The first step to an effective newsletter is to determine its purpose. Unfortunately, if asked, many organizations will say that they send a newsletter because it is expected or because they have to. If this is what you think, or even worse, your organization has made the decision to stop its newsletter, you are missing the boat.
A newsletter provides you with an opportunity to help your donors feel connected to the work of the organization and allows them to be “heroes.” What do we mean by making donors heroes? Whether we admit it or not, each of us wants to feel like we are making a difference in the things we do….the work we do, the money we give, etc.
Your newsletter provides you with an opportunity to show your donors how valuable their contributions are to the organization. In other words, share with them what you have accomplished through the gifts your donors have provided. This is your headline story!
We have all heard the adage that “a picture is worth a thousand words,” so you will want to be certain to include some photos as well. Be sure not to use pictures where clients can be identified, unless you have a signed photo release on file.
Tell a story. Use space in the newsletter to tell a story about a life that has been changed through the work of your organization. Again, do not include information such as name or other distinguishing characteristics but give the reader a picture of someone you have served.
Provide a brief overview of financials. This may be in graph or table form, since many people don’t like to read numbers (and often don’t understand what they are reading), keep the financials simple.
Researchers have found that it is more effective to send a newsletter in an envelope with a “live stamp.” A live stamp is a first-class stamp, not one that that has received the special nonprofit rate. Additionally, when letters are sent using the nonprofit rate, you will not receive notification of address changes or updates. This means that you could lose touch with your donors, and after working so hard to keep them, you certainly don’t want to lose them because of a mail glitch. Researchers have also found that mailing the letters in an envelope is more effective than simply folding the document over and using it as a self-mailer.
If you are not presently sending a newsletter, you might want to try by sending one out quarterly over the next year. Include a response envelope (for recipients to send you a donation) in each newsletter. Ultimately, this strategy should help with donor loyalty…just this week I talked with an organization who has more than 14,000 individuals in their donor database. While that’s great, what they are finding is that many in the database have no idea who they are because the organization has not made any effort to stay in touch. Instead, they have only continued to send appeal letters to ask for more money.

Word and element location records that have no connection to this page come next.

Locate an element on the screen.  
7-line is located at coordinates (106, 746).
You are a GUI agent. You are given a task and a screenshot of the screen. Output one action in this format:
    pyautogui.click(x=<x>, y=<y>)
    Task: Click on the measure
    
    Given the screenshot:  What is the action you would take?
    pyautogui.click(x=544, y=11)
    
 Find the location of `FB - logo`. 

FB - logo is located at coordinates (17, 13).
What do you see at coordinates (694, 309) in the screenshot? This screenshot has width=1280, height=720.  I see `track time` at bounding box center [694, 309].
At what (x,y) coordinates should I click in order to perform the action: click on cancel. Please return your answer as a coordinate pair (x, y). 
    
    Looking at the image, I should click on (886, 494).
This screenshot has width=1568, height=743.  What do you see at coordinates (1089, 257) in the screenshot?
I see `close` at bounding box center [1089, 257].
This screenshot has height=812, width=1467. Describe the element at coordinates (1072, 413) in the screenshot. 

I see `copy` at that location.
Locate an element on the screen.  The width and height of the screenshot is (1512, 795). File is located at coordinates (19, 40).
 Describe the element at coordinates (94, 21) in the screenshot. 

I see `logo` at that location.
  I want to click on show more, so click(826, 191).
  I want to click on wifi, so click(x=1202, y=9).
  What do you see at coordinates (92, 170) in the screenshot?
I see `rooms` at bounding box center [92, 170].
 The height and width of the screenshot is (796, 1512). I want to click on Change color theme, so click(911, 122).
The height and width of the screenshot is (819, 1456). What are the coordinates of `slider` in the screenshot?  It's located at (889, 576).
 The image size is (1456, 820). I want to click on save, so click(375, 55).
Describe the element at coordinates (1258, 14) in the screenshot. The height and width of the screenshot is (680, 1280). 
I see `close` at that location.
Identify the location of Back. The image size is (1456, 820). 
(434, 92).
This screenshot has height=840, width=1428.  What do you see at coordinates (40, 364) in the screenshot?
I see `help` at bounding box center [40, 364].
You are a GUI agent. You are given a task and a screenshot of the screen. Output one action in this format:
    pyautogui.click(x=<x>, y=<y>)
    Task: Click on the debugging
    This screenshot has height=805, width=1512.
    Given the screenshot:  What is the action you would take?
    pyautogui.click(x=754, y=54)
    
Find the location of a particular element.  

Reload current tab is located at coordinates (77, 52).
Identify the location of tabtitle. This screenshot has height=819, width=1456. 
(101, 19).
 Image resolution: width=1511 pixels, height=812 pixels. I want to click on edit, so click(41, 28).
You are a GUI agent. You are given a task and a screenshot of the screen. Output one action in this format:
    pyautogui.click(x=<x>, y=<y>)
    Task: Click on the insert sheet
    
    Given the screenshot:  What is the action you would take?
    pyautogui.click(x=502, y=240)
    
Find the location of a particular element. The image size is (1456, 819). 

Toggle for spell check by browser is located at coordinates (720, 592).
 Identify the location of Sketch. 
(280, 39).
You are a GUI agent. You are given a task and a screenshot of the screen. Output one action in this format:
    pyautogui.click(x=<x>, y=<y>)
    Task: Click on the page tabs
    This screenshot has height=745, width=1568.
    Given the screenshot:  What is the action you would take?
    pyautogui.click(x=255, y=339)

There are obviously several issues here.
- Keeping donors costs less than acquiring new ones. So, do everything you can to keep the ones you have.
- Staying in contact only with donors when you are asking for money does not enhance relationships.
- Relationships = More Money
And, in case you are still wondering whether you should give newsletters a try… researchers have found that they are most effective for faith-based organizations that serve locally versus serving on a national or international level.